Nevada’s Higher Education System Gets Failing Grade For Student Access, Success In National Report

CARSON CITYNevada is one of four states to receive an “F” grade for student access and success in its higher education system from the Institute for a Competitive Workforce (ICW), an affiliate of the U.S. Chamber of Commerce, in a report released this week.

The third edition of its Leaders & Laggards series, “A State-by-State Report Card on Public Postsecondary Education,” was released Tuesday.
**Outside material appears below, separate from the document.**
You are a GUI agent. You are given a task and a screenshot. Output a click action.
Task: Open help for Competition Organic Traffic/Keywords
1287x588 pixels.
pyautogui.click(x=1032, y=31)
The report examines public colleges and universities in all 50 states, including four-year and two-year institutions, and is designed to provide an in-depth evaluation of data and a careful analysis of postsecondary performance and policy across states.

Courtesy of the Nevada State Treasurer's Office.

“With tuition growing, debt loads increasing, students questioning the marketplace value of their degrees, and large amounts of taxpayer dollars invested, the business community and the public are starting to ask questions of policymakers and higher education leaders,” said Margaret Spellings, president of ICW and a former U.S. Education Secretary. “This report begins to look at how states are doing in preparing students for jobs after college and the value state taxpayers are getting in meeting the demands of local economies and employers.”

The chamber is urging policy makers, the business community, and educators to craft a reform agenda that promotes transparency to the public, demands better data on performance and improved measurement of student outcomes.

For the first time, the report grades postsecondary institutions in the following six areas:

  • Student access and success
  • Efficiency and cost-effectiveness
  • Meeting labor market demand
  • Transparency and accountability
  • Policy environment
  • Innovation

The Nevada System of Higher Education received an F grade for “student access and success” at both its four-year and two-year institutions.

Of the failing grades for student access and success in Nevada, the report said: “The four-year institutions rank in the bottom 10 states in terms of completion rate and the percentage of undergraduates receiving Pell Grants. The two-year institutions, despite having a retention rate in the top 10 states, ranked near the bottom on completion rates, credentials produced per 100 full-time equivalent undergraduates, and the percentage of Pell recipients.”

Nevada higher education officials did not immediately respond to a request for comment on the report.

Nevada’s three four-year institutions mustered a C grade for efficiency and cost effectiveness, and D grades in the categories of meeting labor market demand and transparency and accountability.

Its four two-year colleges received a C grade for meeting labor market demand, and D grades for efficiency and cost effectiveness and transparency and accountability.

Nevada’s higher education system as a whole received a C grade for its policy environment, a D grade for innovation: openness to providers, and an F grade for innovation: online learning.

“I think the results help illuminate that some state systems are doing a far better job of graduating students with the dollars they’re spending, and that too few states are providing students, families, and taxpayers with the information they need to make good choices or hold higher education institutions accountable,” said Rick Hess, director of Education Policy Studies for the American Enterprise Institute (AEI), which conducted research for the report. “With tuition rising at three times the rate of inflation, we want to work with the business community to ensure that students who invest in their education learn the knowledge and skills necessary to enter an increasingly competitive global workforce.”